Bitcoin's price isn't the only thing soaring to colossal levels.
People are currently paying $28 on average to make transactions using the digital currency, according to data by BitInfoCharts.
Users of cryptocurrency exchanges like Coinbase incur such transaction fees when transferring money to an external bitcoin address. Bitcoin addresses are like virtual bank account numbers where users can store their bitcoin tokens.
Bitcoin transaction fees are proving to be profitable for so-called bitcoin "miners". Miners work out complex cryptographic puzzles to add transactions to the blockchain, a decentralized record of all bitcoin transactions. They are paid in bitcoin in return for their services. On Monday, the total value of all transaction fees paid to miners hit an astronomical sum above $11 million on that one day, according to Blockchain.com data.

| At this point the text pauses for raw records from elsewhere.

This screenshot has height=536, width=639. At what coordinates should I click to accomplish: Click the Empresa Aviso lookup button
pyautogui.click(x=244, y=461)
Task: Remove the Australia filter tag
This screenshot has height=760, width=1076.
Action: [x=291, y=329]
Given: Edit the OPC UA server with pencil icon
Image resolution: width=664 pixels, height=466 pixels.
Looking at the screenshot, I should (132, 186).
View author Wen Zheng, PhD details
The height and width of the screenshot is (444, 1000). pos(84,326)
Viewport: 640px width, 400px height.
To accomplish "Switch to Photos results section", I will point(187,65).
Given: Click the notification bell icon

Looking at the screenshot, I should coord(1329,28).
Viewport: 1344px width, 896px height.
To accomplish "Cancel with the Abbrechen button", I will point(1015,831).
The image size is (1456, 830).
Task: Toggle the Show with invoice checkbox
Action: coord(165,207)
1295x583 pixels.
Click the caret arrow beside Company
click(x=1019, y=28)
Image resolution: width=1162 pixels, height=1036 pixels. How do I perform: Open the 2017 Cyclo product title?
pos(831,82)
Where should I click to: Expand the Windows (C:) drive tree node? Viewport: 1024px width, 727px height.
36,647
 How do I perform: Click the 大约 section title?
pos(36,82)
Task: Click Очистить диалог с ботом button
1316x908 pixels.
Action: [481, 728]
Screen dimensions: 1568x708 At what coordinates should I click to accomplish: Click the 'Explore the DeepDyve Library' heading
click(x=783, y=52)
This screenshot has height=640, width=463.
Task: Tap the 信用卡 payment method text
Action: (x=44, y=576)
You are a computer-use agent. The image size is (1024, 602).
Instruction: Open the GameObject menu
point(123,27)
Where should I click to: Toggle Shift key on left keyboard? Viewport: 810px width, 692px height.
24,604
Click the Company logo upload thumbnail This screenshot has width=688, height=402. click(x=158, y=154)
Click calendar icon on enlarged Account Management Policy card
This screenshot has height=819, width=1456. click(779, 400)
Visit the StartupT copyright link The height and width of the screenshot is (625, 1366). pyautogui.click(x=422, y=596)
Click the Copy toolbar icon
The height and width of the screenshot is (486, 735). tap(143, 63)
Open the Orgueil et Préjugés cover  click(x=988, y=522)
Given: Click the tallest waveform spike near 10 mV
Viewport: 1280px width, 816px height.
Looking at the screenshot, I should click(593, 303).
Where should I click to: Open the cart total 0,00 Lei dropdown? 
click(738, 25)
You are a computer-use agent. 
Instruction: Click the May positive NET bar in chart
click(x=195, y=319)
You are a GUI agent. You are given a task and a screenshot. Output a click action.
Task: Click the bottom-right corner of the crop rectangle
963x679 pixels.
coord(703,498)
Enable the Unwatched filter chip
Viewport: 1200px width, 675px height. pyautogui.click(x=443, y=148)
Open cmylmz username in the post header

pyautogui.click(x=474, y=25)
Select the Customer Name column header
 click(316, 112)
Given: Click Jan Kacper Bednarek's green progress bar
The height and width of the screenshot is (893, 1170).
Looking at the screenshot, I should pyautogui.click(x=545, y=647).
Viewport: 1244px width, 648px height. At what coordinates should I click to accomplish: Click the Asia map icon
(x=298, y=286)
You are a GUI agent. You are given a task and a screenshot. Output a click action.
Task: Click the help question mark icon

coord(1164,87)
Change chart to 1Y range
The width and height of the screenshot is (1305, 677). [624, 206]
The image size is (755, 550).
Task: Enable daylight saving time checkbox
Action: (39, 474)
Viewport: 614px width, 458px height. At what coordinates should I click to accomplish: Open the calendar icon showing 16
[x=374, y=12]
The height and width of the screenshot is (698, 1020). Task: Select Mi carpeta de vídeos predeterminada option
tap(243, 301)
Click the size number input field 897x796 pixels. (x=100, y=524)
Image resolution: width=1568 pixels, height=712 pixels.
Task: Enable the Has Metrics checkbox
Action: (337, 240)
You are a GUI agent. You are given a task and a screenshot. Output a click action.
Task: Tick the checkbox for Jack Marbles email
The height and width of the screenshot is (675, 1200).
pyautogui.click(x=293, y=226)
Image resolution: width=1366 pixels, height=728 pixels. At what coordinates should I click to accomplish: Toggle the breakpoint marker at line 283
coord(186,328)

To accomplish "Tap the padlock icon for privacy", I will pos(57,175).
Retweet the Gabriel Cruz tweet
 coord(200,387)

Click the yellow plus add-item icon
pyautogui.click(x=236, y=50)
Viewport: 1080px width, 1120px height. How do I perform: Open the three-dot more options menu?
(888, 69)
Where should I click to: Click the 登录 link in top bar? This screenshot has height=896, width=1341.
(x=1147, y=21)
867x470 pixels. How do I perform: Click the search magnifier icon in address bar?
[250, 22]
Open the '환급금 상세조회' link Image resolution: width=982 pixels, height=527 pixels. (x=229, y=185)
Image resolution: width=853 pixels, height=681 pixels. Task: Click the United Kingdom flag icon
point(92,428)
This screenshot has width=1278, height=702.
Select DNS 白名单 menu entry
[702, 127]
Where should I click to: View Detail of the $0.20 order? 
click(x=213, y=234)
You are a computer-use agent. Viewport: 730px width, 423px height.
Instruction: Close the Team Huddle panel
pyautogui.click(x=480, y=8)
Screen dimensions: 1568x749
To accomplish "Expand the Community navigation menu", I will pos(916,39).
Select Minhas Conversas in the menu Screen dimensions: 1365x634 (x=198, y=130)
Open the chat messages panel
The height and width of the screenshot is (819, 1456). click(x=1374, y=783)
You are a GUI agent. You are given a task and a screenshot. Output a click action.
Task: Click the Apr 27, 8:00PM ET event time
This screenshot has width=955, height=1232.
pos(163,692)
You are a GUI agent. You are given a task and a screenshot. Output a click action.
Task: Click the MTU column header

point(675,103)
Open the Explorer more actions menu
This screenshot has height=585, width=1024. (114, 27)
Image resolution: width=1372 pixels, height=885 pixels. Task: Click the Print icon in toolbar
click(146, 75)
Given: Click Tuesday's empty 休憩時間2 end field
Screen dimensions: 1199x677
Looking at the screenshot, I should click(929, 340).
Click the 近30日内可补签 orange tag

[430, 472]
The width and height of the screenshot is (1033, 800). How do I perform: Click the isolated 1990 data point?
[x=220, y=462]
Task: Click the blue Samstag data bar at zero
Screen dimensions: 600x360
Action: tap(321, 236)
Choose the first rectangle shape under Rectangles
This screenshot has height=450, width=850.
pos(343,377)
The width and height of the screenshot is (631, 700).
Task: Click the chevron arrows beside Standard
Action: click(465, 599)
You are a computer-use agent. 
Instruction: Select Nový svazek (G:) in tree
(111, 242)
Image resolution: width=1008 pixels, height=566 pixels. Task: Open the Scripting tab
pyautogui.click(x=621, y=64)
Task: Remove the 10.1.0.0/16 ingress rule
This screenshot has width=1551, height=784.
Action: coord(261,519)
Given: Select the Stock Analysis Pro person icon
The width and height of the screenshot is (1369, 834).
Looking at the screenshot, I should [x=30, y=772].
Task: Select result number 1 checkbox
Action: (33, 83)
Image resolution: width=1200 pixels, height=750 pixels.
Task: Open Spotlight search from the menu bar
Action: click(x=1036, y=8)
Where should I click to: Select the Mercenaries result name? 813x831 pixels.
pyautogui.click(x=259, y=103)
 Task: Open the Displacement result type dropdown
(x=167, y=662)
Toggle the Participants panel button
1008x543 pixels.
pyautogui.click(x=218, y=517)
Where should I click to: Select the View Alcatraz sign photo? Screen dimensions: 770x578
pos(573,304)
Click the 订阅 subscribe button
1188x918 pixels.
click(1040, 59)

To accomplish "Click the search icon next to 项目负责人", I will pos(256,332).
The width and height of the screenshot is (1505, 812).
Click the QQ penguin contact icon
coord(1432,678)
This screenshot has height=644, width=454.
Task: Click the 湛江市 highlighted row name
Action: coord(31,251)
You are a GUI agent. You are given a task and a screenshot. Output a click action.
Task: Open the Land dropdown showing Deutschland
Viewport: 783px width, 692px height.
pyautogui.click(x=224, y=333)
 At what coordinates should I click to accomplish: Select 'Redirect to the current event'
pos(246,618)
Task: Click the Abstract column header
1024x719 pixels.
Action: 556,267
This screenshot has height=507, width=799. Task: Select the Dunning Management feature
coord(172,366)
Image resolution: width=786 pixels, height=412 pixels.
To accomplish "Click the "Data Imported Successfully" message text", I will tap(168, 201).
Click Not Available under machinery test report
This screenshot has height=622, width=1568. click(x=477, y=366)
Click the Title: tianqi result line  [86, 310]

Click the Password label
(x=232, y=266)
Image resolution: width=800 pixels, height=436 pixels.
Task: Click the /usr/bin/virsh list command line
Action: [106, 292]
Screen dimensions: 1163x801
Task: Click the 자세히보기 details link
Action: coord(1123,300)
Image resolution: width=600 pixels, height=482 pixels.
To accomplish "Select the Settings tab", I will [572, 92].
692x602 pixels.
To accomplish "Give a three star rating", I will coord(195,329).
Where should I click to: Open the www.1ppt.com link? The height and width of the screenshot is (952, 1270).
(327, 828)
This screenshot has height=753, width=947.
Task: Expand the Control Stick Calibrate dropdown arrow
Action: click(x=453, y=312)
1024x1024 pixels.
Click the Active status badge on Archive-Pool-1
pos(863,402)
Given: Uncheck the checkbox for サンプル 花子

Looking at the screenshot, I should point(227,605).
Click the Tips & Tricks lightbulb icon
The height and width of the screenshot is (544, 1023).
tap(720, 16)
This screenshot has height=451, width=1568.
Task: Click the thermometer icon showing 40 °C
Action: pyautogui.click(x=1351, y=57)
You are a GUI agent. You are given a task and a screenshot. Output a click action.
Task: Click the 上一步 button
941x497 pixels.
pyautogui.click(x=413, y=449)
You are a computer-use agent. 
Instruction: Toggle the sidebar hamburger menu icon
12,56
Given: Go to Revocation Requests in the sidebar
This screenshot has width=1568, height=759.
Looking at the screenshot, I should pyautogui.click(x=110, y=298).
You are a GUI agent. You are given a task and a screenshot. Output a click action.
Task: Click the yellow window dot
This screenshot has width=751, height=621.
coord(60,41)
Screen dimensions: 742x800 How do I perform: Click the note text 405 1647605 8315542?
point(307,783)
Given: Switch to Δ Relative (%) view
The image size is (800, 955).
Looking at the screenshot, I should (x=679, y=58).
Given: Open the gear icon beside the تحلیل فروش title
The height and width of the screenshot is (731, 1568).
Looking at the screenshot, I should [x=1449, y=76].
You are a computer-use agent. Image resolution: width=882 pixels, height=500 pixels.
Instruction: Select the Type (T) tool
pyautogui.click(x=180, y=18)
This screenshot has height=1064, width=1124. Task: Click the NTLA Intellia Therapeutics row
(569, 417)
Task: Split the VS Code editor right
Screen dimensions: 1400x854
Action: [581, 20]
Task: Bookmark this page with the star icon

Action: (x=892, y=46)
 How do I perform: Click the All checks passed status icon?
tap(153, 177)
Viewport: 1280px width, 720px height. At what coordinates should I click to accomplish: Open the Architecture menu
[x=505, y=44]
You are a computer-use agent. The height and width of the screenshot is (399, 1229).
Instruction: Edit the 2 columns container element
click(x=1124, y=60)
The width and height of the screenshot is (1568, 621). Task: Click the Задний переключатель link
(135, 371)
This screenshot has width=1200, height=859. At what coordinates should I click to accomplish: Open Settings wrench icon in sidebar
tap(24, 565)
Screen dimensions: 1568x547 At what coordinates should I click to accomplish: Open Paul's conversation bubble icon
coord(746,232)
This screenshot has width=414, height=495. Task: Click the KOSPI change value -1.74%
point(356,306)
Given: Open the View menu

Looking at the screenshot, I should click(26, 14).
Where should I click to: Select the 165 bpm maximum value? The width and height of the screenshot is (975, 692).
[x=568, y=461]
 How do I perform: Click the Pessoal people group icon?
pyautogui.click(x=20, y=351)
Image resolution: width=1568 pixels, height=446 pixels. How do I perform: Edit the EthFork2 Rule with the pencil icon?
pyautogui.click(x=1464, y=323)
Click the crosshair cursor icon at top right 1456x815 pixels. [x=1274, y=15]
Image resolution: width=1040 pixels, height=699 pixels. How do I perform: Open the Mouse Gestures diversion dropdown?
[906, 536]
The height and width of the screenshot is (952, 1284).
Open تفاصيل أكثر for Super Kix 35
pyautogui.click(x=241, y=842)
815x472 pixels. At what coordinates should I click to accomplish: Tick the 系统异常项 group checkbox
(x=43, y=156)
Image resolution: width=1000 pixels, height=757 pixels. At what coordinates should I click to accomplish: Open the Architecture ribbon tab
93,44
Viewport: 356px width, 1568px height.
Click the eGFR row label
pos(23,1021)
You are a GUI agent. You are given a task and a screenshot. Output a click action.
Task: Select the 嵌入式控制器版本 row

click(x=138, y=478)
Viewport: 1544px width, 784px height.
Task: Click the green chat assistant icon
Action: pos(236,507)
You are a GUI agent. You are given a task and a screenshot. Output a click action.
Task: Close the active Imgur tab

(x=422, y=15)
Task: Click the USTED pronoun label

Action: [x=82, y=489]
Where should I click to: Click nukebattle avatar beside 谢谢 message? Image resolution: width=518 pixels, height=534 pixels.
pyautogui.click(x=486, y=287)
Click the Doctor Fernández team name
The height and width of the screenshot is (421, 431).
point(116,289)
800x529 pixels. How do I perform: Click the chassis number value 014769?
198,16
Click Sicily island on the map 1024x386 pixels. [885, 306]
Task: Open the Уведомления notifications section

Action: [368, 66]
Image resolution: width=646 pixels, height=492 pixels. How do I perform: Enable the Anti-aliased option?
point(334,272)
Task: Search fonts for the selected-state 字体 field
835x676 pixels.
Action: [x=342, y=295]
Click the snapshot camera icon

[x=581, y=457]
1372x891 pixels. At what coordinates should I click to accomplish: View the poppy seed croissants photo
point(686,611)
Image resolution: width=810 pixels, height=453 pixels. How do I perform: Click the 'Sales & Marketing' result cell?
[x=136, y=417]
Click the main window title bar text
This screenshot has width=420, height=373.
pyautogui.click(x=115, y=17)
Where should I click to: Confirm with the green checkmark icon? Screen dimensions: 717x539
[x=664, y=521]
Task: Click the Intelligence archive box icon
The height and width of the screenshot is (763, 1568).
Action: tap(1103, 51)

A debate has been brewing among the bitcoin community surrounding transaction times and fees. Right now it takes an average time of 78 minutes to confirm a bitcoin transaction, according to Blockchain.com. But on Sunday the average time was as high as 1,188 minutes.
Slow transaction speeds and fees has led to a number of splits in the original blockchain. In August, the blockchain was forced to split in two — a phenomenon known as "hard fork." This led to the creation of a bitcoin spinoff called bitcoin cash. Another fork occurred in October, spawning yet another digital asset called bitcoin gold.
These bitcoin offshoots have spawned because some within the bitcoin community believe that the size of blocks — records of transactions on the network — should be increased. A proposed update known as SegWit2x would have increased the block size from one to two megabytes, but this was dropped last month.
Slow transaction times and big fees might now be a problem for bitcoin, but there may be a solution.
"One of bitcoin's biggest problems right now is that so many people want to use the currency that from time to time the network gets bogged down," Ryan Radloff, co-founder and principal at CoinShares, told CNBC Tuesday.
"So what you have in that situation is you have other currencies that step up, they don't have as much demand to use the protocols yet, and will settle quicker."
But Radloff pointed to a potential solution to the issue known as the "Lightning Network."
"This is a technological implementation that, later this year, is going to solve this, and we're very excited about that."
The Lightning Network would essentially allow users to send multiple transactions to and from outside of the blockchain. It would work as a second layer on top of the existing distributed ledger network that underpins the digital currency.